» **SET PROBLEM**
Pull out every line of the records below that contains the word "perform", and copy each one in full.

» **SUPPLIED DATA**
__________________________________________________
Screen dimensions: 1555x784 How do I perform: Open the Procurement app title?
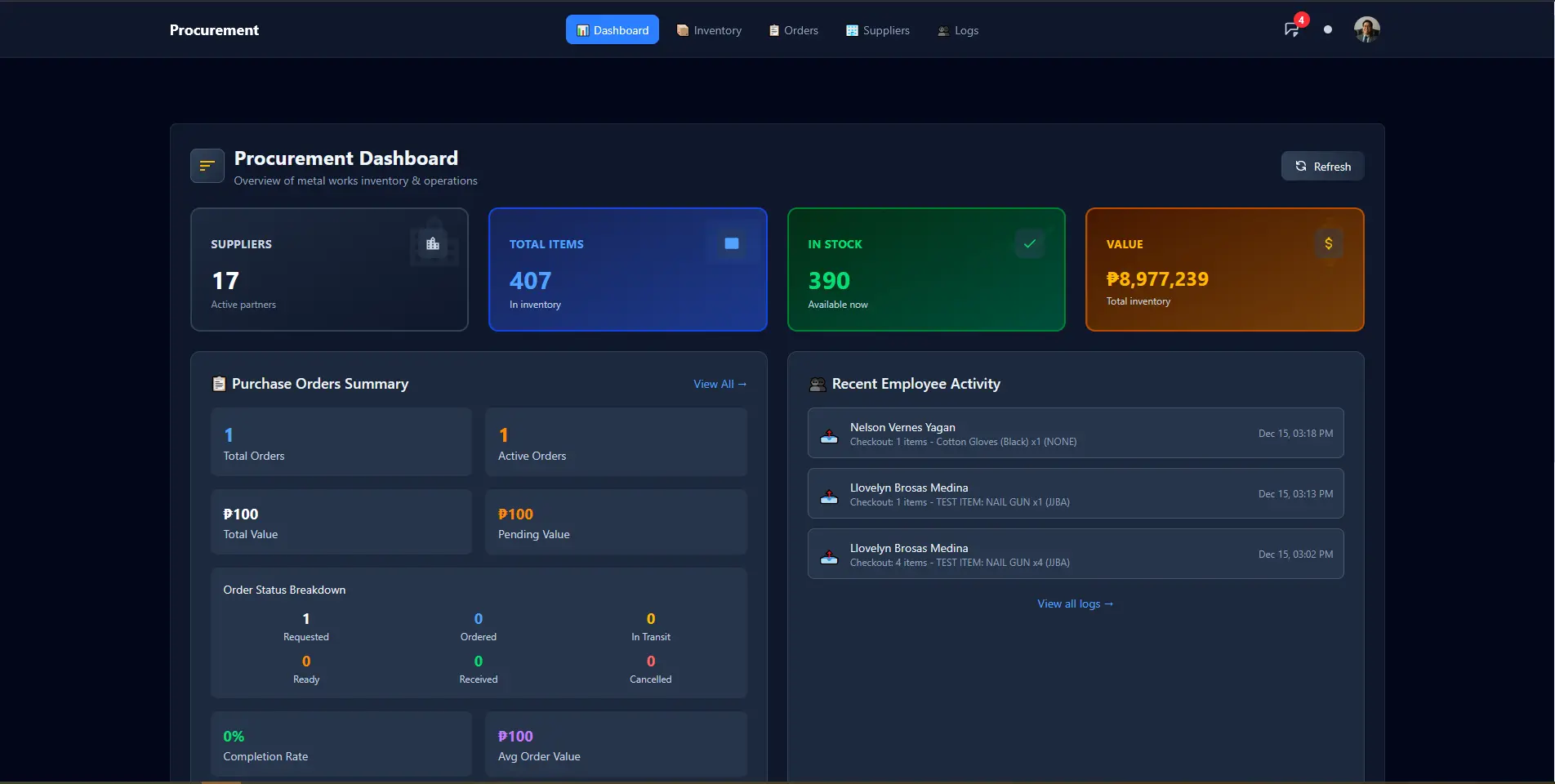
__________________________________________________
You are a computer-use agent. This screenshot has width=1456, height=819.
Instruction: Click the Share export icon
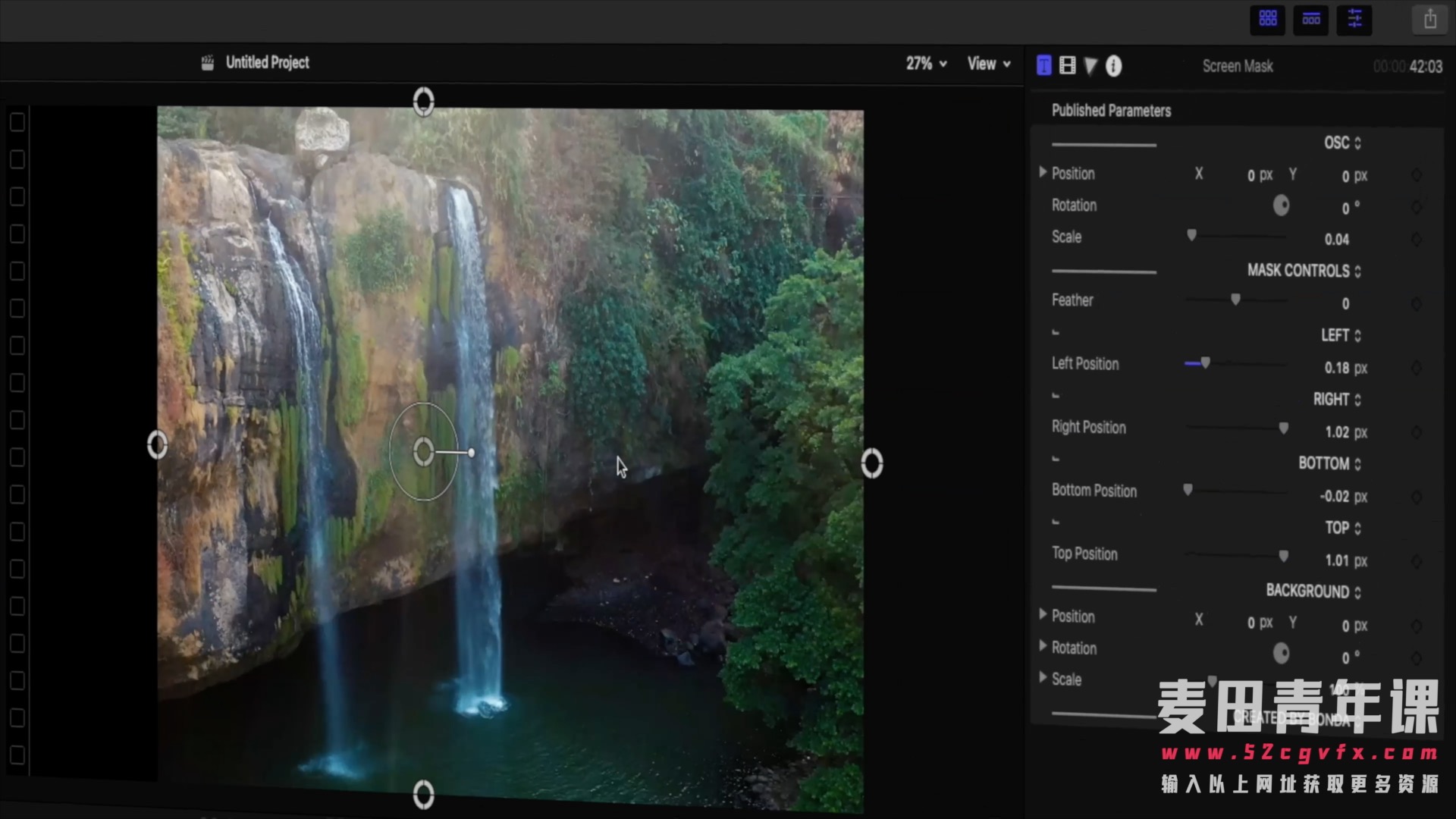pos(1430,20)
__________________________________________________
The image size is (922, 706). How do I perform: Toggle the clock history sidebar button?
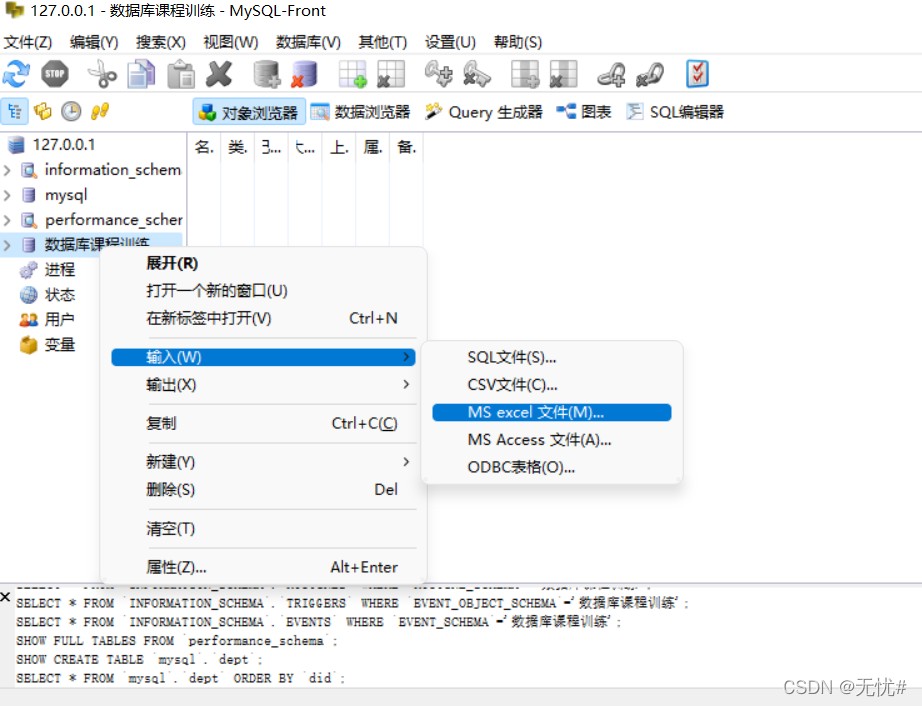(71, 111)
__________________________________________________
» **ANSWER**
Screen dimensions: 1555x784 How do I perform: Open the Procurement app title?
The image size is (922, 706). How do I perform: Toggle the clock history sidebar button?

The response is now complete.